= What the task asks =
The required output is the line with "This screenshot has height=735, width=1568." and each line that follows it to the end of the entries below, copied exactly and with nothing added.

= Exercise data =
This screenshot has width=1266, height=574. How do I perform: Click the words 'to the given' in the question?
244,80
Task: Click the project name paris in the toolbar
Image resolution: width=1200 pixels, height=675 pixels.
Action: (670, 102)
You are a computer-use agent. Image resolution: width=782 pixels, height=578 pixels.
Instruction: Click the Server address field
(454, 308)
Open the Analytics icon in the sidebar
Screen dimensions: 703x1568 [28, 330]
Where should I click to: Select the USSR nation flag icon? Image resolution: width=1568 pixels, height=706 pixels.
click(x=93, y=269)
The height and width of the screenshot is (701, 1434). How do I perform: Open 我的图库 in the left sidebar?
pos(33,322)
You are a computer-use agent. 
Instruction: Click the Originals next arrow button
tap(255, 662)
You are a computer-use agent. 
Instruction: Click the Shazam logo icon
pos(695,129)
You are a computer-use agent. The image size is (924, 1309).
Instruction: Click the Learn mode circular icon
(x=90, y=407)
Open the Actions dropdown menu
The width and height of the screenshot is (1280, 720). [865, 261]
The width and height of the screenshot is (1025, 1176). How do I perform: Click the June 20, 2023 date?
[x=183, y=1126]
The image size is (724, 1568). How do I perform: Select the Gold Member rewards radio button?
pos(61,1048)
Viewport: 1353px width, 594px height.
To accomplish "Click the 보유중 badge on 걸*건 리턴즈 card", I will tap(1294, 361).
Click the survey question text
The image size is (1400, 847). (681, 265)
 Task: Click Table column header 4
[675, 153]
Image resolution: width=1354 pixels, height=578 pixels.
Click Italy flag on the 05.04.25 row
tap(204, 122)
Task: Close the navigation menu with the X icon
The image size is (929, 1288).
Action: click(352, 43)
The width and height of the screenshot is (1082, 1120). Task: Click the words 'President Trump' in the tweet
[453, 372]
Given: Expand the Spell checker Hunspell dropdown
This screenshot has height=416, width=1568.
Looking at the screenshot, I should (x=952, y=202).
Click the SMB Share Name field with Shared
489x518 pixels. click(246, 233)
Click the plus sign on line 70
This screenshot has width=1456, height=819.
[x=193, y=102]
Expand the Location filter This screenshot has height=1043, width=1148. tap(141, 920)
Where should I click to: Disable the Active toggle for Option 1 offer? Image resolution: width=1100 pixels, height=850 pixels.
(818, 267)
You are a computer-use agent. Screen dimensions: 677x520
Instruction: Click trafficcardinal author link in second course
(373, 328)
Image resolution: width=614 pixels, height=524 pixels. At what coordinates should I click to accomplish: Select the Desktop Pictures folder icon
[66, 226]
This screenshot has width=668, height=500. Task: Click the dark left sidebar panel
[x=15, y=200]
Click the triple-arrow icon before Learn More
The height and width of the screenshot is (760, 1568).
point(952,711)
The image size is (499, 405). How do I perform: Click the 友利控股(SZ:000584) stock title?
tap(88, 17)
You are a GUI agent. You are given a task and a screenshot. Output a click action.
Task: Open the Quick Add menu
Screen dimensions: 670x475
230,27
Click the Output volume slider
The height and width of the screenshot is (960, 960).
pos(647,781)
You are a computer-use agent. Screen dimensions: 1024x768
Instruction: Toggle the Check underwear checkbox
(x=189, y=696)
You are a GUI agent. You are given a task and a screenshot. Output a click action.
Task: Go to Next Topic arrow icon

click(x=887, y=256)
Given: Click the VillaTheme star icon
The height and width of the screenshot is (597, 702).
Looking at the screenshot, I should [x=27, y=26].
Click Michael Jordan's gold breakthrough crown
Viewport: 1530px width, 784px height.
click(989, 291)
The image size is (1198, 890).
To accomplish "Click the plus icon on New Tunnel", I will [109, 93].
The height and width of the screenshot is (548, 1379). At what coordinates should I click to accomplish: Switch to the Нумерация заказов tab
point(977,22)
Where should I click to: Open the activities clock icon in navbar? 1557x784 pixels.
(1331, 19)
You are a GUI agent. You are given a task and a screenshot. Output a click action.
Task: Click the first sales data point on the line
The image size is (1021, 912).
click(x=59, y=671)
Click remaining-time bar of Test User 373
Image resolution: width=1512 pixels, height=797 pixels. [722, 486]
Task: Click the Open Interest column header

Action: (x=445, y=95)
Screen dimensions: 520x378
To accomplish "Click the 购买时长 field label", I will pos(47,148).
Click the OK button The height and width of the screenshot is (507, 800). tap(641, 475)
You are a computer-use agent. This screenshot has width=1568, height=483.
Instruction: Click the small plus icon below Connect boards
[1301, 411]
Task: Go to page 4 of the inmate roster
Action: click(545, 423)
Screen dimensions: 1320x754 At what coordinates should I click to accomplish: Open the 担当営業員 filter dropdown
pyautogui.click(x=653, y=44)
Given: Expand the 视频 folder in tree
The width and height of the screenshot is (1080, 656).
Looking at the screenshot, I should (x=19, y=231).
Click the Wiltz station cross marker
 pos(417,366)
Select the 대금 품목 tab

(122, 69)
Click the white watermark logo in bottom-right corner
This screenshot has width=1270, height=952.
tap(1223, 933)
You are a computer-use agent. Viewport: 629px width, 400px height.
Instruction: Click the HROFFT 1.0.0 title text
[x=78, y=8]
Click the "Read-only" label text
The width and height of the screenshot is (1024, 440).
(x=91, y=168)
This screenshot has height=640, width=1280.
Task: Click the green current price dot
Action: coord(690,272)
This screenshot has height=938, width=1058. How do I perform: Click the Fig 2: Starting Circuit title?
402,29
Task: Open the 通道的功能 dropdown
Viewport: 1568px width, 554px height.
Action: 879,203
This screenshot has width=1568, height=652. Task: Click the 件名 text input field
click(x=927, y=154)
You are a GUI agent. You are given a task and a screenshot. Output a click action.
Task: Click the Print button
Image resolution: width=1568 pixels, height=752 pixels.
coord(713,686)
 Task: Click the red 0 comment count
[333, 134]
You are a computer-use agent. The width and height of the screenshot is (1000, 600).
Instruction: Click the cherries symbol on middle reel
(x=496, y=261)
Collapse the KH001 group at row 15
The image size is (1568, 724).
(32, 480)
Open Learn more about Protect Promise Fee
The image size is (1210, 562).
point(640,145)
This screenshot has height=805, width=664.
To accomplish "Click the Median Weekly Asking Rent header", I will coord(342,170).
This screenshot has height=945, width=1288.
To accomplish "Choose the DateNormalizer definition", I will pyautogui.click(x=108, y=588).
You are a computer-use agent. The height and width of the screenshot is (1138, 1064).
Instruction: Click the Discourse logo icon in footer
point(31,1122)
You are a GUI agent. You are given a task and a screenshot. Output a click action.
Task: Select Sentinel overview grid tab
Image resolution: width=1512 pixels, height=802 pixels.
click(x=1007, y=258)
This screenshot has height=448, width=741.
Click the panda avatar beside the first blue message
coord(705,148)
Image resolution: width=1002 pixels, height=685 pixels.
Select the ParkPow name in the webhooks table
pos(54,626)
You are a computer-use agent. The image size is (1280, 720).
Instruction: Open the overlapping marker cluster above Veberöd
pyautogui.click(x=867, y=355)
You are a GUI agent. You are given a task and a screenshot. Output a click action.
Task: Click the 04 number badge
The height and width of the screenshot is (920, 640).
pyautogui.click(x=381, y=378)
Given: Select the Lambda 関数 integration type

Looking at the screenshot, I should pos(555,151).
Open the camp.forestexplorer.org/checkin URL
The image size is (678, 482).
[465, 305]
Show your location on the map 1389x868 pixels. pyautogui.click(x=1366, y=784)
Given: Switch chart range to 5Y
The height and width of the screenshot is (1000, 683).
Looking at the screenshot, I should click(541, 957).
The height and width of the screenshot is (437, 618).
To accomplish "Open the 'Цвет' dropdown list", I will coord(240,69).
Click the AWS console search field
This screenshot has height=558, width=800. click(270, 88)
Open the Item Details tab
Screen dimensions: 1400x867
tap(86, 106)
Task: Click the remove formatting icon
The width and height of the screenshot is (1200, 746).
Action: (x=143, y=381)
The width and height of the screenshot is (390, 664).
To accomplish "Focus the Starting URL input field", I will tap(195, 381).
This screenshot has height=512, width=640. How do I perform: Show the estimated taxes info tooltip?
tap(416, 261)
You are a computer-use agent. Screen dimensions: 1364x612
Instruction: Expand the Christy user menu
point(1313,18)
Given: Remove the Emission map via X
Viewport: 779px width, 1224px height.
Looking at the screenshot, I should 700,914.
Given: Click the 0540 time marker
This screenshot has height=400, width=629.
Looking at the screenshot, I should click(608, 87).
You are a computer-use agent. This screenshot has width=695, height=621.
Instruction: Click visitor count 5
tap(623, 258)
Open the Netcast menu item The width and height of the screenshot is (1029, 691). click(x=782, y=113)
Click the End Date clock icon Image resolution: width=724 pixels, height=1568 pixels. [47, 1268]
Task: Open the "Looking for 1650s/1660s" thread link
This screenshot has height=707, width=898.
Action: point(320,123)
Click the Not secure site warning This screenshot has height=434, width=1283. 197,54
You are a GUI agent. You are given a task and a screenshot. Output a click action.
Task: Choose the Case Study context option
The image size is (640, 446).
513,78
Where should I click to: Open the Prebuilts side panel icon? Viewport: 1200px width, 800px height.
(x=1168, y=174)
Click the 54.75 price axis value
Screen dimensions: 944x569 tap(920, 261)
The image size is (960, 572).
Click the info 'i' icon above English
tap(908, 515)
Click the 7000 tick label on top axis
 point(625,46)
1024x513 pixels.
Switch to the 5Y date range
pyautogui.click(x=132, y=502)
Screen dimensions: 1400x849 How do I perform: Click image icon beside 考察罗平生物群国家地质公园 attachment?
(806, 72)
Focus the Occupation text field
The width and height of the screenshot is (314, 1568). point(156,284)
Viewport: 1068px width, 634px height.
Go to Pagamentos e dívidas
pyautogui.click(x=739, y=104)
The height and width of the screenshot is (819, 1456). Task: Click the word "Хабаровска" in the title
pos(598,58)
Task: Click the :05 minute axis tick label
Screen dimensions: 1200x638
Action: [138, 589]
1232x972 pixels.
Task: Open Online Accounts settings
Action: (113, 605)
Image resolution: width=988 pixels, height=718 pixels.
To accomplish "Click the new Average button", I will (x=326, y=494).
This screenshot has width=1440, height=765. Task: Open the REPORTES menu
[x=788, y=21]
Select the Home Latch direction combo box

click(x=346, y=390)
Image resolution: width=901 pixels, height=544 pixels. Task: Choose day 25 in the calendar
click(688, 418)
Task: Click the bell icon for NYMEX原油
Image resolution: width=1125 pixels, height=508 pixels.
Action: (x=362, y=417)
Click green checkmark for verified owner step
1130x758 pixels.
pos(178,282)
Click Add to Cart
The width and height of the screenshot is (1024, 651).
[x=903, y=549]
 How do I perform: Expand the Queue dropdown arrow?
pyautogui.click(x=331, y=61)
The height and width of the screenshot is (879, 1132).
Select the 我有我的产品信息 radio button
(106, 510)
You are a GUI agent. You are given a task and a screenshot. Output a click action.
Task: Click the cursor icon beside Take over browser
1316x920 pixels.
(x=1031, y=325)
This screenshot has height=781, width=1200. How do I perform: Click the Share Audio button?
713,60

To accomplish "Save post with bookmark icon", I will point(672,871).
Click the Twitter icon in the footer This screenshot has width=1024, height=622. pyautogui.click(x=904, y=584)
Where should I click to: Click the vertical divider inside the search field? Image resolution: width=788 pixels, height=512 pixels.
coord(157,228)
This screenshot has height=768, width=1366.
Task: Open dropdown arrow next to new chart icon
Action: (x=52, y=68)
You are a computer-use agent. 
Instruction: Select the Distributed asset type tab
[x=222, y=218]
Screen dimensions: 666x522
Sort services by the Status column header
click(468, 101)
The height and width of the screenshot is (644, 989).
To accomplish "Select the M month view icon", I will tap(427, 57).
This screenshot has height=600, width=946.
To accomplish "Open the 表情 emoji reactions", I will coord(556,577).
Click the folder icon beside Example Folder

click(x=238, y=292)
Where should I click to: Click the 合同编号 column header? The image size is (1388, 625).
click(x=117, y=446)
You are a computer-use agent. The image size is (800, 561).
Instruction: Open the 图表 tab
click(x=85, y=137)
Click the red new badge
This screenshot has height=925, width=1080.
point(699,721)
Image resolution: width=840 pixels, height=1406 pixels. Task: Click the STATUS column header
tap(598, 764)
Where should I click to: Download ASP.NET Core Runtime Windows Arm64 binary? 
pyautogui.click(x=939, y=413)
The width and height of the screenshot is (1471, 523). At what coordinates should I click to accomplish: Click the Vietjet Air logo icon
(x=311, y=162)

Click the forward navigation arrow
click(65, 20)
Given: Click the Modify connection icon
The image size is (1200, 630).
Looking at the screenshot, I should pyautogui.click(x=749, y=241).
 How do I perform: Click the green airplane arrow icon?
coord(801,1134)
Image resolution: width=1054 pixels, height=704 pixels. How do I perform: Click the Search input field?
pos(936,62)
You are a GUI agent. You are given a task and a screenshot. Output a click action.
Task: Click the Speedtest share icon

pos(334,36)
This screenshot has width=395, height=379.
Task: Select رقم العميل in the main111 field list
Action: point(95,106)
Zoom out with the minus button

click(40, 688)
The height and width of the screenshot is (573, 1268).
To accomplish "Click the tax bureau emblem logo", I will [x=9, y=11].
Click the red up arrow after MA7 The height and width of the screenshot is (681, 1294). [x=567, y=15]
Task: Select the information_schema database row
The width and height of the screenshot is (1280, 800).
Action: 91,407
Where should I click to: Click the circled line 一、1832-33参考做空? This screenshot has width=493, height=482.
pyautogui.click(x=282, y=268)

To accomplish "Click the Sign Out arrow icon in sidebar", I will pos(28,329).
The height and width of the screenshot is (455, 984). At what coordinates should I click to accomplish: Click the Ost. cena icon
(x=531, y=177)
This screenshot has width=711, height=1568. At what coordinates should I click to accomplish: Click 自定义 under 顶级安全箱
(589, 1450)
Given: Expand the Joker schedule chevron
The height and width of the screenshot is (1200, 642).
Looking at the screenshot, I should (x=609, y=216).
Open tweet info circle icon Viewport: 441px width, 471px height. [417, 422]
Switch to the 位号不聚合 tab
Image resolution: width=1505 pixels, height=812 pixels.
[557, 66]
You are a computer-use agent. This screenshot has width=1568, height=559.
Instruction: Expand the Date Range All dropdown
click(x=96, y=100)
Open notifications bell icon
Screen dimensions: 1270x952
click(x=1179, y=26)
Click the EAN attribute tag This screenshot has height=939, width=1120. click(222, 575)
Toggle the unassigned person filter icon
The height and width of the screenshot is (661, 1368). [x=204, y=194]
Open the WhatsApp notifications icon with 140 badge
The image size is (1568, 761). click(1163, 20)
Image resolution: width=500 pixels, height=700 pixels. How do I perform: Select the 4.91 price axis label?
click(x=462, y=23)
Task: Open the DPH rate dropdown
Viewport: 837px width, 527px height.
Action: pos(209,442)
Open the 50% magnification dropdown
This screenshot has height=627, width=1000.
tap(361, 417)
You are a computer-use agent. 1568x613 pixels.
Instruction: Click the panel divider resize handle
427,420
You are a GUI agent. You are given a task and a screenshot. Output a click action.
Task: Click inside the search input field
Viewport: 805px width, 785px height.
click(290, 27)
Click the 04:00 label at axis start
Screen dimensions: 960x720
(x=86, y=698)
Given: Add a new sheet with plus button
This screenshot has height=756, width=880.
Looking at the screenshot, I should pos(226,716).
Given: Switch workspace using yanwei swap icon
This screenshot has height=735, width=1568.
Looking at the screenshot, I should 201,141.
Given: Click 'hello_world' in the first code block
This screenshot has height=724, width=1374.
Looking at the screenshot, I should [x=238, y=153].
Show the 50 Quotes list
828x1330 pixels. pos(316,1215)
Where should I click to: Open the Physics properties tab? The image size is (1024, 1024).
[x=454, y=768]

= Output below =
This screenshot has height=735, width=1568.
Looking at the screenshot, I should 201,141.
Given: Click 'hello_world' in the first code block
This screenshot has height=724, width=1374.
Looking at the screenshot, I should [x=238, y=153].
Show the 50 Quotes list
828x1330 pixels. pos(316,1215)
Where should I click to: Open the Physics properties tab? The image size is (1024, 1024).
[x=454, y=768]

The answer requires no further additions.